Records from a data collection:

__________

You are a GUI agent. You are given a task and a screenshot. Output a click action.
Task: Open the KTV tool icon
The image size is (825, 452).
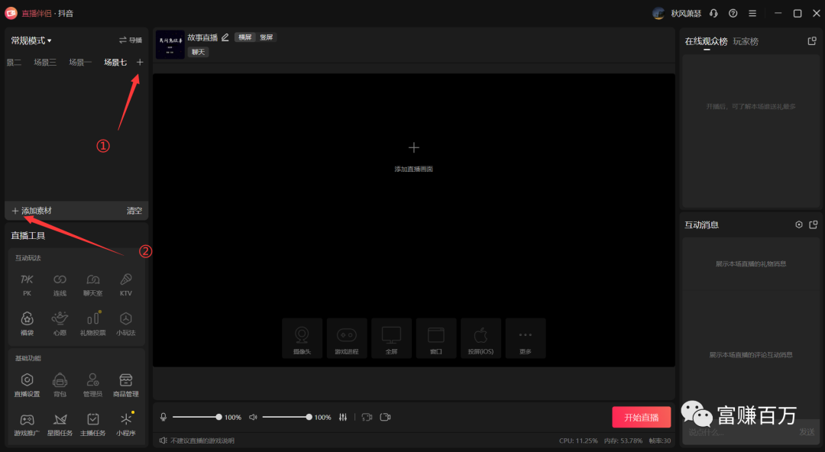[125, 284]
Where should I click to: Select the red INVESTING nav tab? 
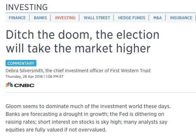pyautogui.click(x=65, y=18)
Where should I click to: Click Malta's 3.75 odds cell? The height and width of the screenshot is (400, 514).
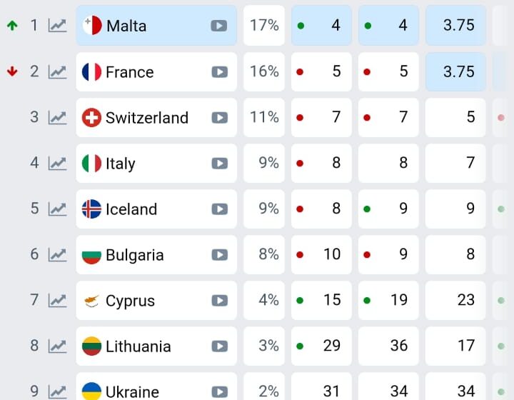455,26
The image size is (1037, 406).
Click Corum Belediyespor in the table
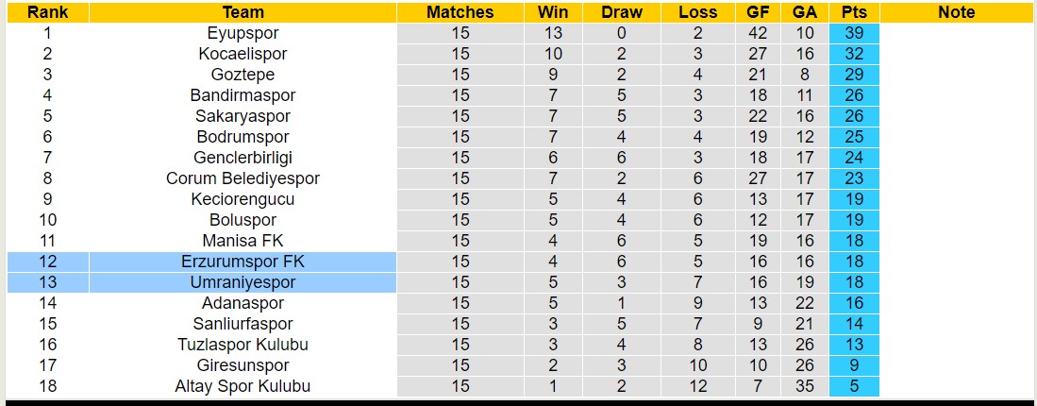[243, 178]
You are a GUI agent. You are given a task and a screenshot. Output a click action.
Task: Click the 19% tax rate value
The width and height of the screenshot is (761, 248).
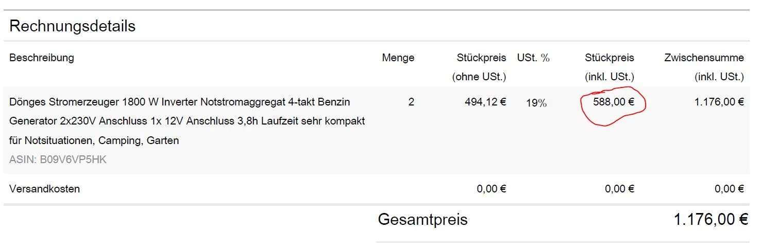click(536, 103)
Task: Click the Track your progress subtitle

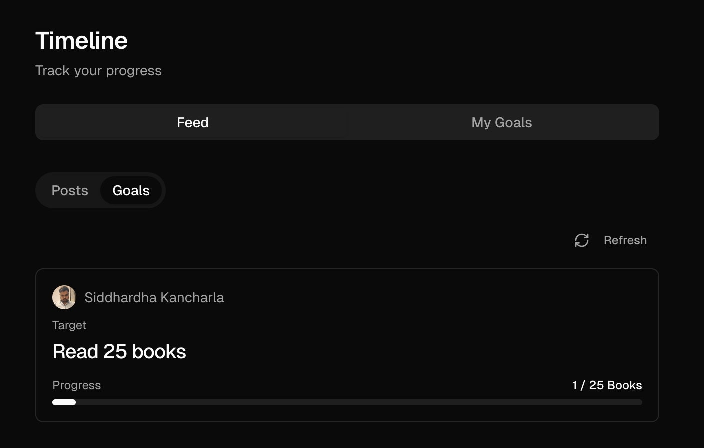Action: pyautogui.click(x=98, y=70)
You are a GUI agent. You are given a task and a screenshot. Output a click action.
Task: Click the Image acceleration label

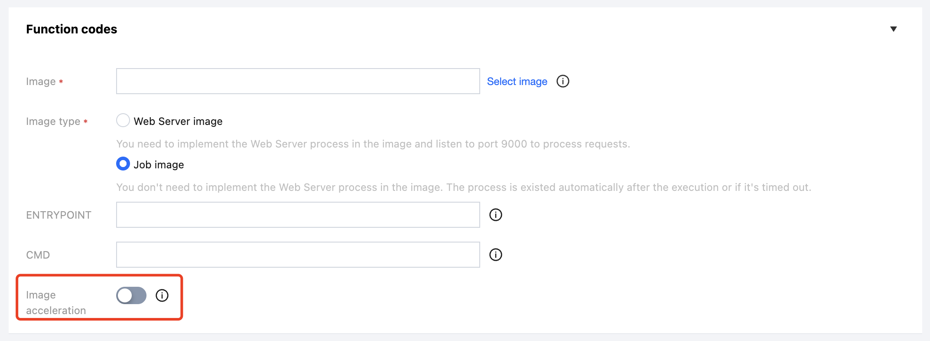(55, 302)
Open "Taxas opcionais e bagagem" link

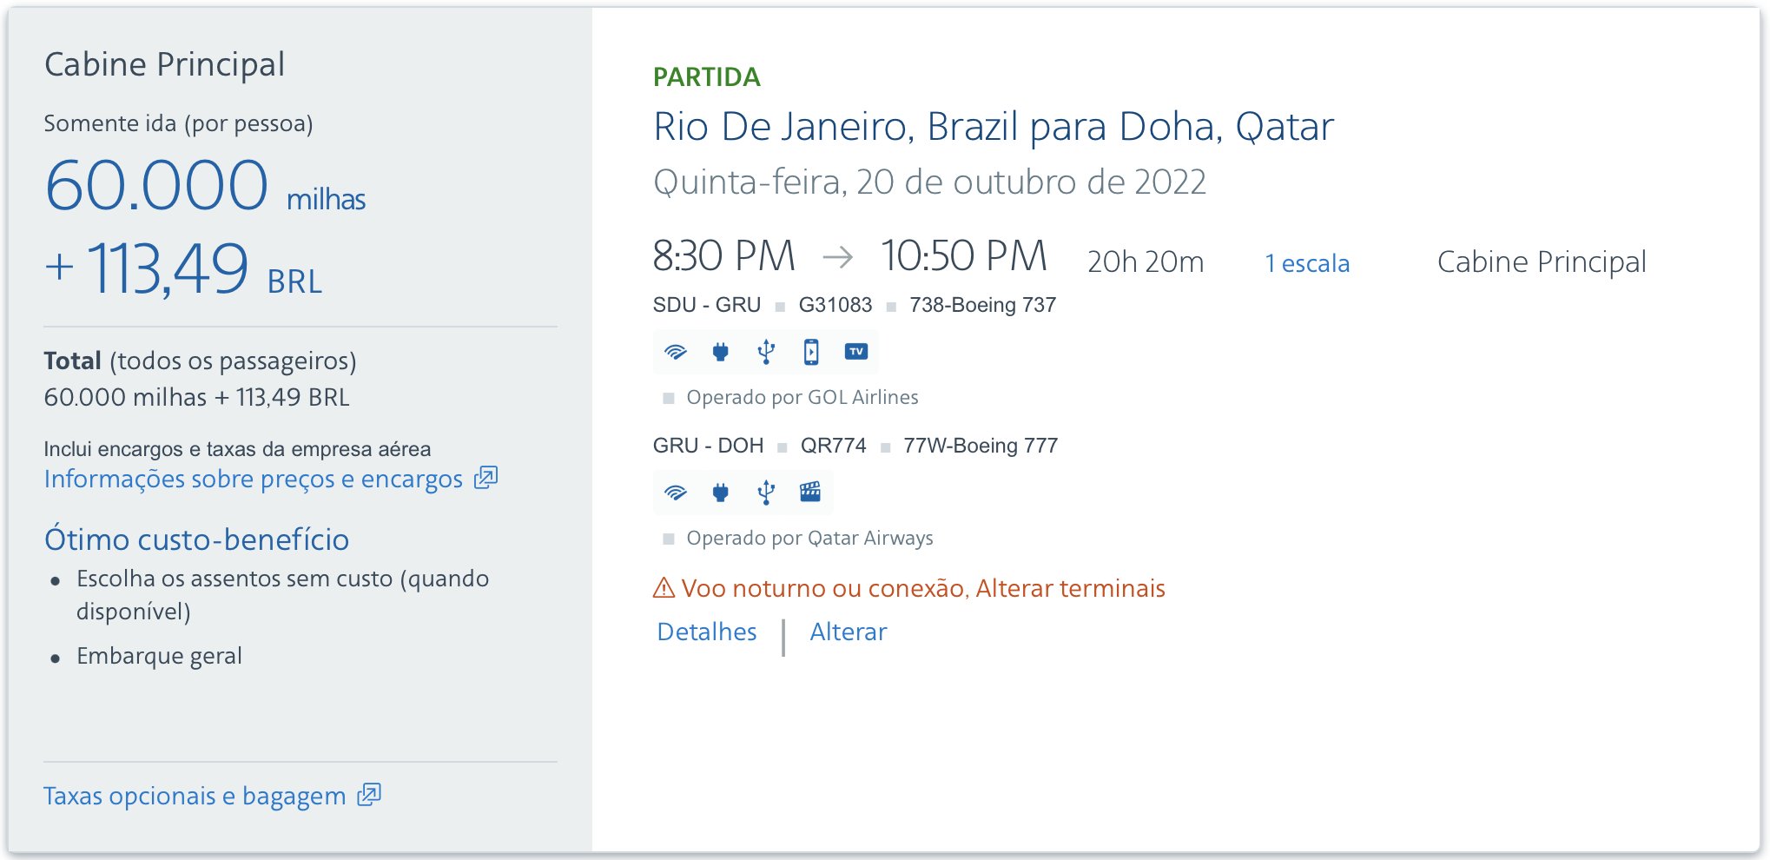tap(195, 796)
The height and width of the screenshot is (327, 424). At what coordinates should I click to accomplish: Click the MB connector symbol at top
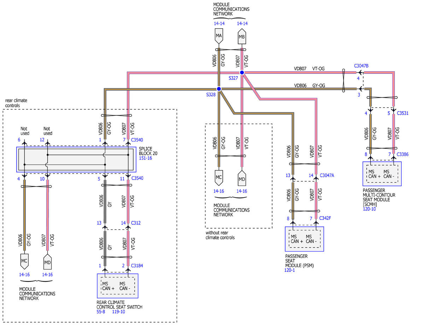click(x=242, y=37)
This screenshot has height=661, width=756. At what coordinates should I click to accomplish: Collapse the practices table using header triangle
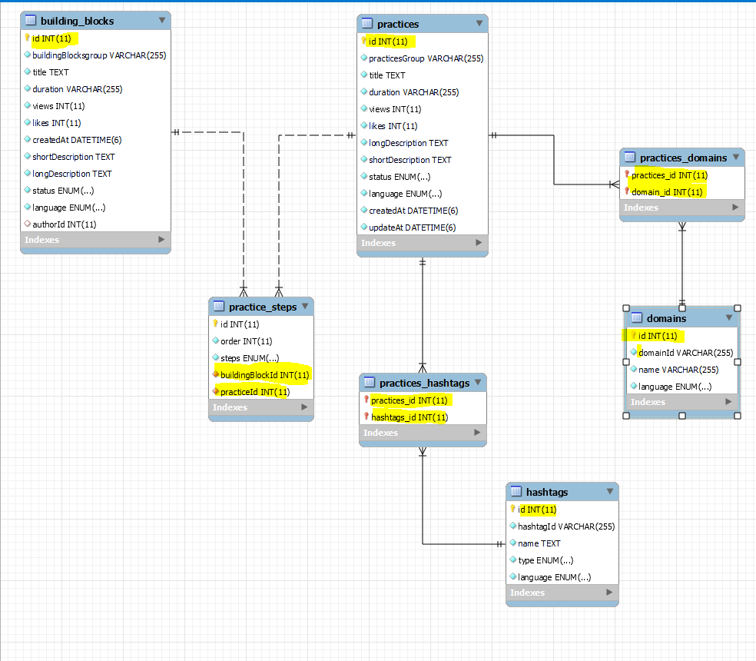pos(479,24)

__________

■ Exercise requirements:
Please print each entry exactly as given and keep pictures out of it.

■ Exercise answer:
You are a GUI agent. You are given a task and a screenshot. Output a click action.
Task: Open the KTV tool icon
The image size is (825, 452).
[125, 284]
Where should I click to: Select the red INVESTING nav tab? 
pyautogui.click(x=65, y=18)
Where should I click to: Click Malta's 3.75 odds cell? The height and width of the screenshot is (400, 514).
455,26
The image size is (1037, 406).
Click Corum Belediyespor in the table
[243, 178]
You are a GUI agent. You are given a task and a screenshot. Output a click action.
Task: Click the 19% tax rate value
The width and height of the screenshot is (761, 248).
click(536, 103)
Task: Click the Track your progress subtitle

Action: pyautogui.click(x=98, y=70)
You are a GUI agent. You are given a task and a screenshot. Output a click action.
Task: Click the Image acceleration label

(55, 302)
Open "Taxas opcionais e bagagem" link

tap(195, 796)
The height and width of the screenshot is (327, 424). At what coordinates should I click to accomplish: Click the MB connector symbol at top
click(x=242, y=37)
This screenshot has height=661, width=756. At what coordinates should I click to accomplish: Collapse the practices table using header triangle
pos(479,24)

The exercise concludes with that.